## SoftMax and Cross Entropy Loss
------
Softmax and cross-entropy loss are commonly used together in machine learning for multi-class classification tasks. Let's understand each concept individually and then explore how they are related.

**Softmax Function:** The softmax function is a mathematical function that takes a vector of real numbers as input and transforms it into a probability distribution. It is typically used in multi-class classification problems to convert raw scores or logits into probabilities. The softmax function calculates the exponential of each element in the input vector, normalizes the results, and ensures that the sum of the probabilities adds up to 1. This normalization allows us to interpret the outputs as probabilities of belonging to different classes.

***The softmax function is defined as follows for an input vector x of length K:***
- softmax(x_i) = exp(x_i) / (sum(exp(x_j)) for j=1 to K)

***Cross-Entropy Loss:*** Cross-entropy loss, or simply "cross-entropy," is a loss function commonly used in classification tasks to measure the dissimilarity between predicted probabilities and true class labels. It quantifies the difference between the predicted probability distribution (obtained from softmax) and the actual target distribution (one-hot encoded vector representing the true class).

Given a set of N training samples, where each sample has K classes, and denoting the predicted probability distribution for the i-th sample as p_i and the true class labels as y_i, the cross-entropy loss is computed as follows:
- CrossEntropyLoss = - (1/N) * sum(sum(y_i * log(p_i)))

The inner sum is taken over all classes, and the outer sum is taken over all training samples.

## Relation between Softmax and Cross-Entropy Loss
--------

The softmax function is typically applied to the logits or raw scores obtained from the final layer of a neural network before making predictions. It transforms these scores into probabilities that sum up to 1. The cross-entropy loss, on the other hand, measures the difference between these predicted probabilities and the true class labels.

During training, the softmax function is used to obtain the predicted probabilities, and then the cross-entropy loss is computed based on these probabilities and the true labels.
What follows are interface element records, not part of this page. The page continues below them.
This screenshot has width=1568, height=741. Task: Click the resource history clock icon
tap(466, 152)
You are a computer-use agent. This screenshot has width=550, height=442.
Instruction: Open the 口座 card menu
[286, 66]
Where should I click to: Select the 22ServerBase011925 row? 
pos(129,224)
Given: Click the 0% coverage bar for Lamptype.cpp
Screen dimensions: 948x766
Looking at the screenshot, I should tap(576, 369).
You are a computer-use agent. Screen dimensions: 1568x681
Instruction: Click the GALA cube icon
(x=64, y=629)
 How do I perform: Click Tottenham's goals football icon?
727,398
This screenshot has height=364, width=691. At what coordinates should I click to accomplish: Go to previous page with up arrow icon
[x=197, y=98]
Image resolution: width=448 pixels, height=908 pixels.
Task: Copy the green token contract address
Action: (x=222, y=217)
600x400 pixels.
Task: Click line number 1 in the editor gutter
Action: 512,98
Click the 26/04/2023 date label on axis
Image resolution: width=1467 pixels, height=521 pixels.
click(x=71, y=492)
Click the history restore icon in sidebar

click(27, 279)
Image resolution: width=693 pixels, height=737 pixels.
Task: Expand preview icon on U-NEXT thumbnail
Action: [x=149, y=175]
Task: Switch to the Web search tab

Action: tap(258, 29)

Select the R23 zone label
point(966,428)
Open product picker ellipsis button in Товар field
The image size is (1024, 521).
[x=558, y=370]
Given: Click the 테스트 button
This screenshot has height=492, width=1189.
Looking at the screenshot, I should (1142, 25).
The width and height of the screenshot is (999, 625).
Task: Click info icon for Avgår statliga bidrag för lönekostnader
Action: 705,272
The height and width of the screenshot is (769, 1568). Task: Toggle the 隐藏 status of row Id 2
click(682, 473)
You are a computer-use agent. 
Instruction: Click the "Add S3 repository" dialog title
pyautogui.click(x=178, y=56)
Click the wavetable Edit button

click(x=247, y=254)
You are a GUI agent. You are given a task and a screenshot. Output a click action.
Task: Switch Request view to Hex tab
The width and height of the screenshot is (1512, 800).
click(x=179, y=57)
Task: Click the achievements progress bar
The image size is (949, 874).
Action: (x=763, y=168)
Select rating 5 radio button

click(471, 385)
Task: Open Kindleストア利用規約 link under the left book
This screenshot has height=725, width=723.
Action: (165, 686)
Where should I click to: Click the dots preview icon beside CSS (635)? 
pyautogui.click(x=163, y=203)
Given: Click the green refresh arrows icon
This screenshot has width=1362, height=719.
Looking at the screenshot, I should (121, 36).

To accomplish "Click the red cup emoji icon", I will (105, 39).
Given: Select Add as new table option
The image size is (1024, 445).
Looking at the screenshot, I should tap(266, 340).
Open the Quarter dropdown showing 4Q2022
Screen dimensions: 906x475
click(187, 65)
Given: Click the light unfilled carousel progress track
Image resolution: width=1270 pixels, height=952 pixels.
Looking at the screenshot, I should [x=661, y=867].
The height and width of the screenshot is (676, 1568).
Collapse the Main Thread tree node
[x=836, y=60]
The goal is to minimize the cross-entropy loss, which effectively encourages the model to predict higher probabilities for the correct classes and lower probabilities for the incorrect classes.

In summary, the softmax function is used to transform logits into probabilities, while the cross-entropy loss measures the dissimilarity between predicted probabilities and true class labels, providing a gradient for training the model in a supervised learning setting.


In [1]:
import torch 
import torch.nn as nn
import numpy as np

In [2]:
def softmax(x):
    return np.exp(x) / np.sum(np.exp(x), axis = 0)

In [4]:
x = np.array([2.0, 1.0, 0.1])
outputs = softmax(x)
print('softmax numpy:', outputs)

softmax numpy: [0.65900114 0.24243297 0.09856589]


In [5]:
x = torch.tensor([2.0, 1.0, 0.1])
outputs = torch.softmax(x, dim = 0)
print('softmax numpy:', outputs)

softmax numpy: tensor([0.6590, 0.2424, 0.0986])